The Doctor frowned. “Are we heading toward a mediocrity?” she said. “Failure I can endure; success I like but not too much. Mediocrity turns my stomach.”

“I know you are not a person who lives in the middle of the road,” said Mamusia. “I do not need the cards to tell me that. Your clothes, your manners, the way you drink—all of it. Let me guess. You are funny about sex, too, eh?”

“Funny, maybe. Hilarious, not. I am myself.” She turned to Darcourt. “That Raven woman has been calling me again. I had to be strong with her. ‘You know Baudelaire?’ I said. She said: ‘You insult me. I am a professor of comparative literature. Of course I know Baudelaire.’ ‘Well then, chew on this,’ I said: ‘Baudelaire says that the unique and supreme pleasure of love lies in the certainty of doing evil; both men and women know from birth that in evil every pleasure can be found. Didn’t you know that from birth? Or did you have a bad birth? A seven-months child, perhaps?’ She put down her phone with a loud bang.”

“Do you do evil in love?” said Mamusia.

“Good and evil are not my thing. I leave that to the professionals, like Simon here. I do what I do. I do not ask the world to judge it, or make it legal or give it a special place in the world or any of that. Listen, Madame; when I was quite a young girl I met the great Jean Cocteau and he said to me: ‘Whatever the public blames you for, cultivate it, because it is yourself.’ And that is what I have done. I am Gunilla Dahl-Soot, and that is all I can manage. It is enough.”

“Only very great people can say that,” said Yerko. “It is what I always say myself.”

“Don’t appeal to me as a moralist,” said Darcourt. “I gave up moralizing years ago. It never worked twice in the same way.” The champagne was getting to him, and also the cigar smoke. Good cigars are not accessible to shop-lifters, even those of Mamusia’s talent. The cigars Yerko circulated were more than merely odious: they caught at the throat, like a bonfire of noxious weeds. Darcourt got rid of his as soon as he decently could, but the others were puffing happily.

“Madame,” he said, for his biography was much on his mind. “You had some intuitions when you laid out the cards. ‘You have awakened the Little Man,’ you said, ‘and you must be ready for what follows.’ I think I know now who the Little Man is.”

“And you are going to tell us?” said Mamusia.

“Not now. If I am right, the whole world will know in plenty of time.”

“Good! Good, Father Simon. You bring me a mystery and that is a wonderful thing. People come to me for mysteries, but I need a few for myself. I am glad you remember the Little Man.”
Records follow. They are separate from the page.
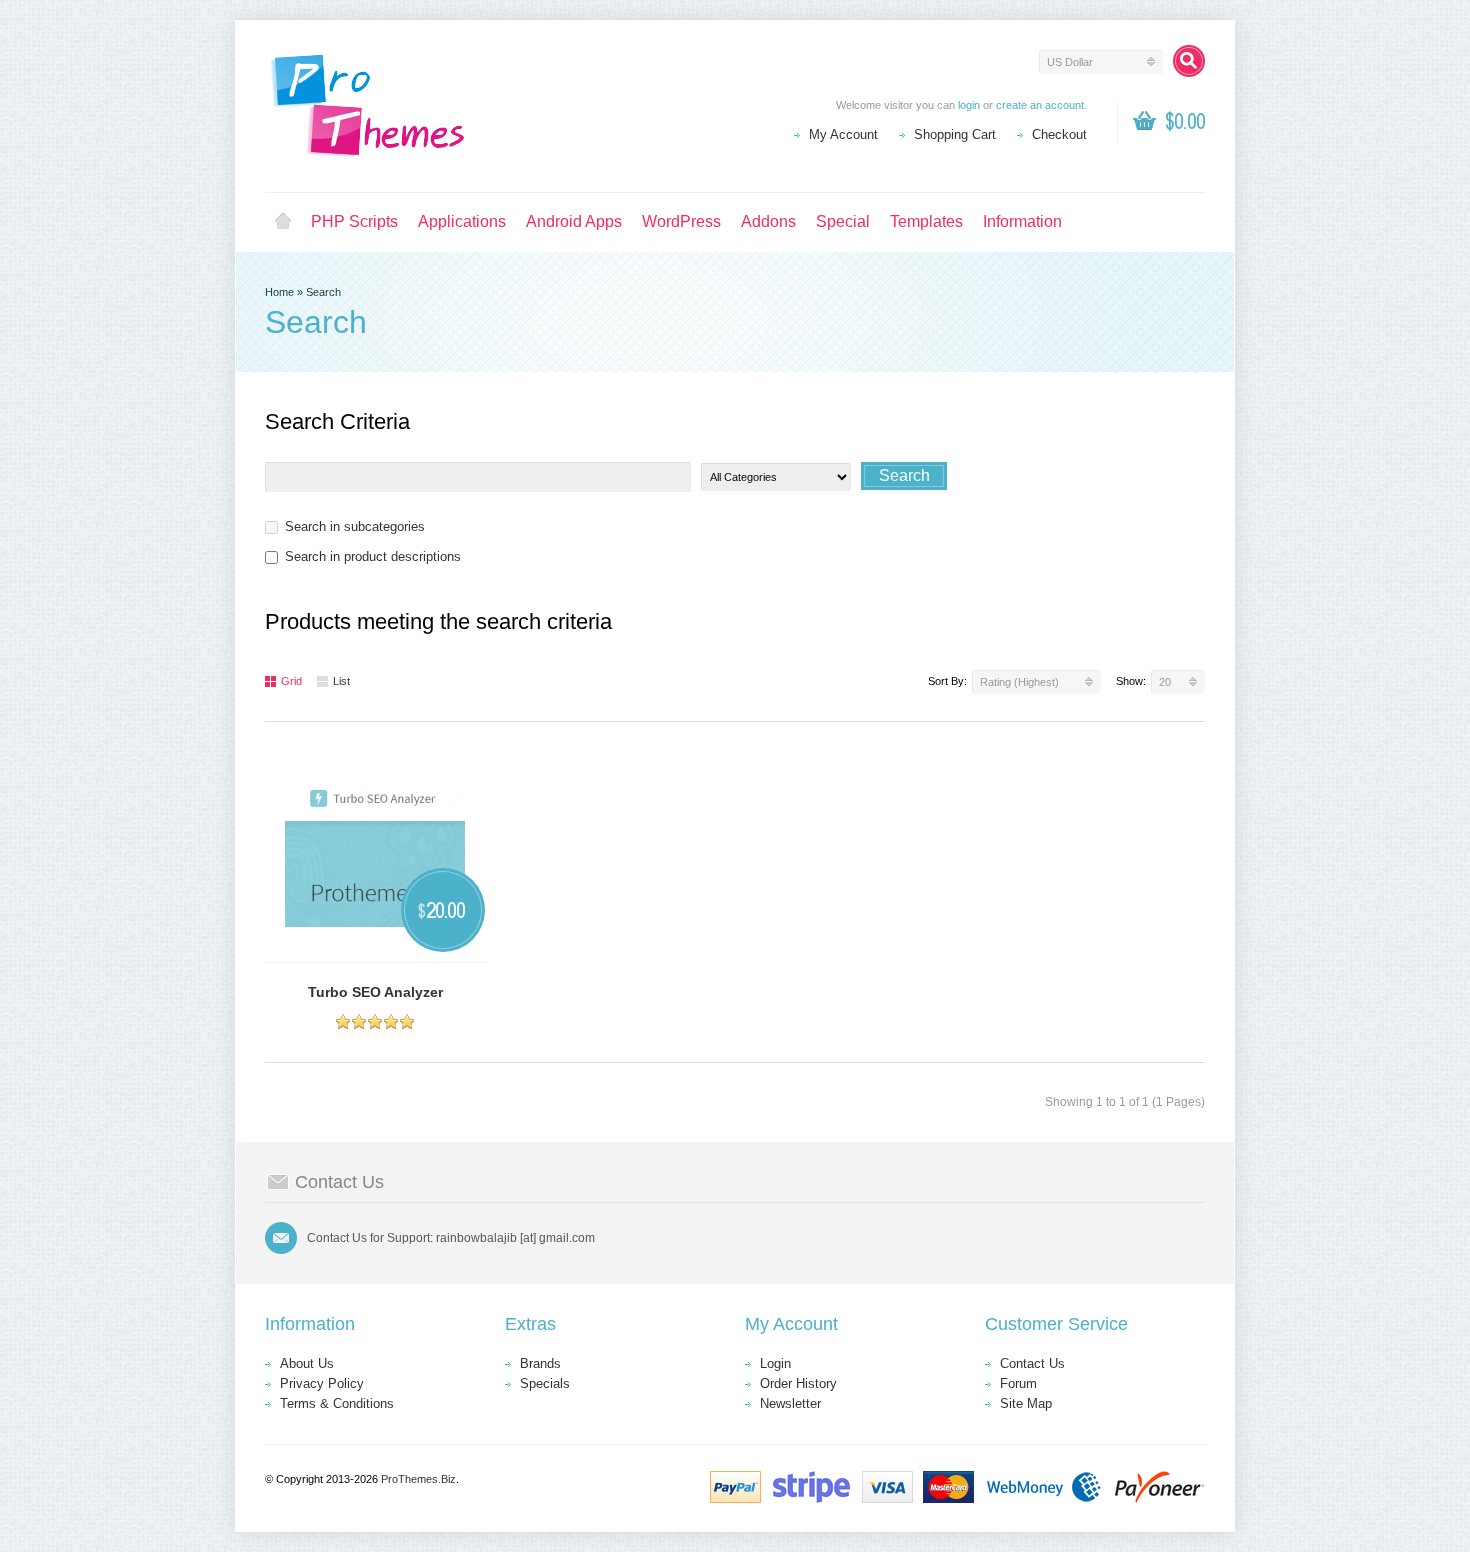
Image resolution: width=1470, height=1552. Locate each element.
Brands (540, 1363)
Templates (926, 221)
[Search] (1189, 61)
“Mysteries,” said the Doctor, who had grown owlish and philosophical. “They are the blood of life. It is all one huge mystery. The champagne is all gone, I see. Where is the cognac? Simon, we brought cognac, didn’t we? No, no, we don’t need new glasses, Yerko. These tumblers will do very well.” The Doctor poured hearty slops of cognac into all the glasses. “Here’s to the mystery of life, eh? You’ll drink with me?”
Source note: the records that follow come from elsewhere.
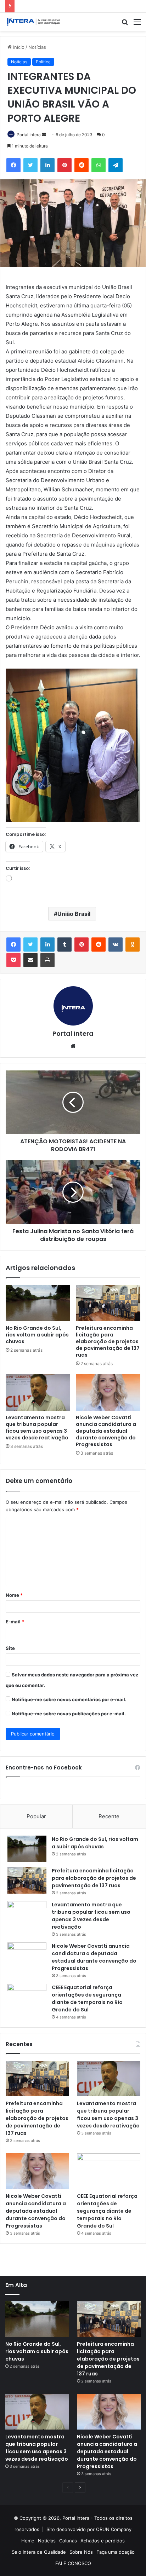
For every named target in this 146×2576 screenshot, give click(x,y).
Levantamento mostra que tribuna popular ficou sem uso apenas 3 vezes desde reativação (37, 1427)
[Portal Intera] (33, 22)
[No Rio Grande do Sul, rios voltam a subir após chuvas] (38, 1303)
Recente (109, 1816)
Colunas (68, 2540)
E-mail (15, 1621)
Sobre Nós (81, 2552)
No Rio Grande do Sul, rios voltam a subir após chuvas (37, 1334)
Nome (14, 1595)
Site (10, 1648)
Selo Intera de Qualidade (39, 2552)
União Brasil (73, 913)
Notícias (37, 47)
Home (27, 2540)
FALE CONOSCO (73, 2563)
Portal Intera (29, 134)
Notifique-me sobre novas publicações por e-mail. (69, 1713)
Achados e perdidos (102, 2540)
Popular (36, 1816)
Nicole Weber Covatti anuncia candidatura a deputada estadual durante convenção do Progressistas (106, 1431)
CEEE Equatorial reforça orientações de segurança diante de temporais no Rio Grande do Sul (87, 1998)
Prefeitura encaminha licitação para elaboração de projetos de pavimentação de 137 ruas (108, 1341)
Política (43, 61)
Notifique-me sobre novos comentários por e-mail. (69, 1699)
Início (18, 47)
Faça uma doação (115, 2552)
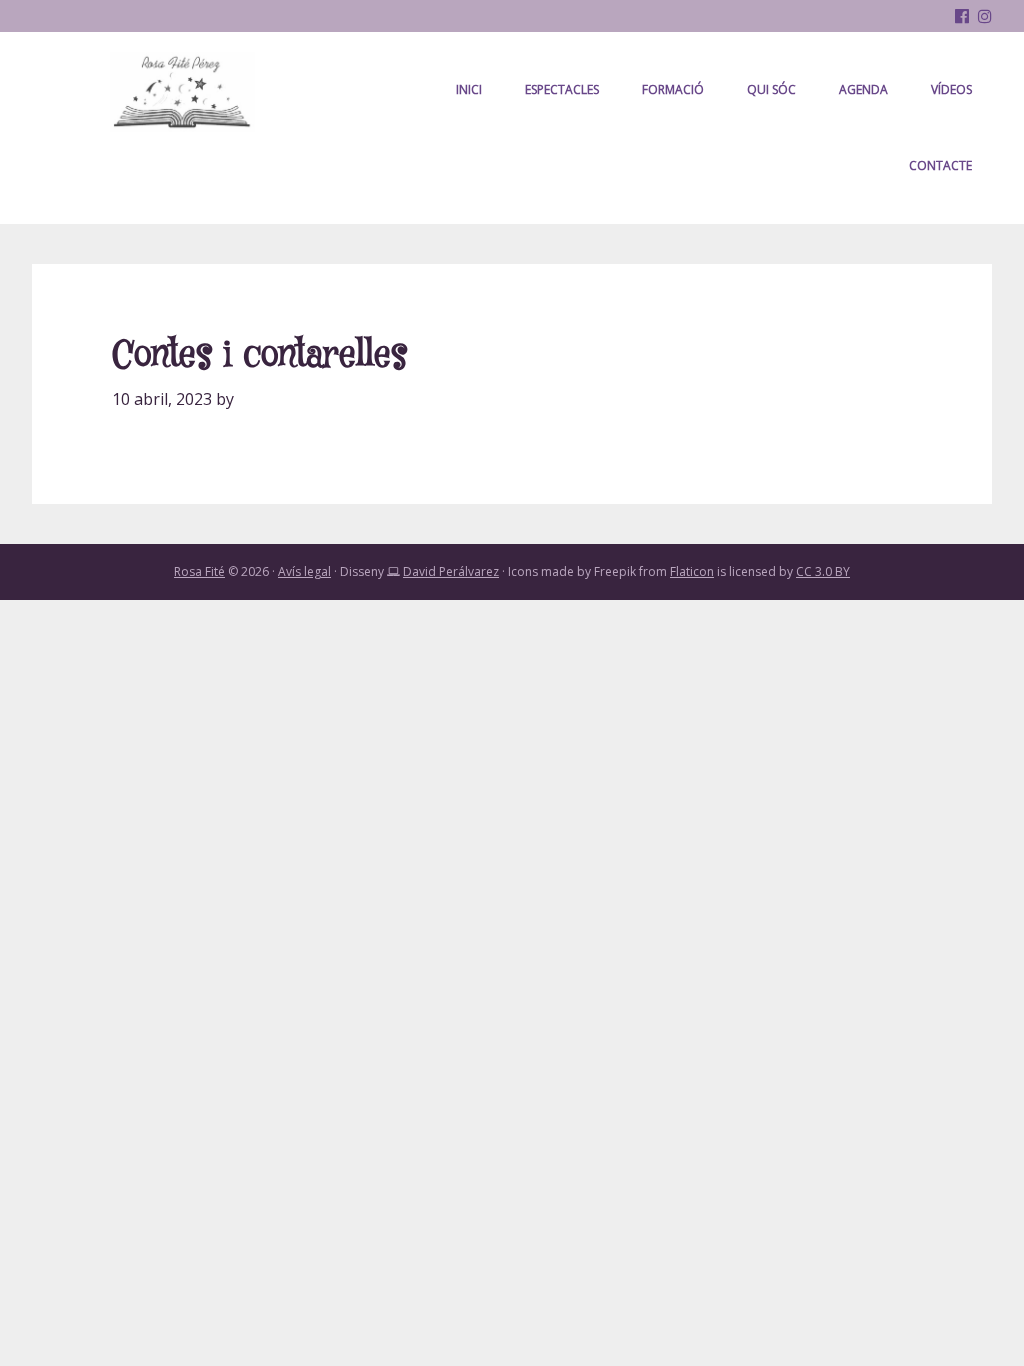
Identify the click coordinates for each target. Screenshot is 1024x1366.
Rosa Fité (182, 92)
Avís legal (304, 571)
“To mystery,” said Mamusia. “Everybody wants everything explained, and that is nonsense. The people that come to me with their mysteries! Mostly about love. You remember that stupid song—

Ah, sweet mystery of lifeAt last I’ve found you!

They think the mystery must be love, and they think love is snuggling up to something warm, and that’s the end of everything. Bullshit! I say it again. Bullshit! Mystery is everywhere, and if it is explained, where’s your mystery then? Better not to know the answer.”

“The Kingdom of the Father is spread upon the earth and men do not see it,” said Darcourt. “That’s what mystery is.”

“Mystery is the sugar in the cup,” said the Doctor. She picked up the container of white crystals the delicatessen had included in the picnic basket and poured a large dollop into her cognac.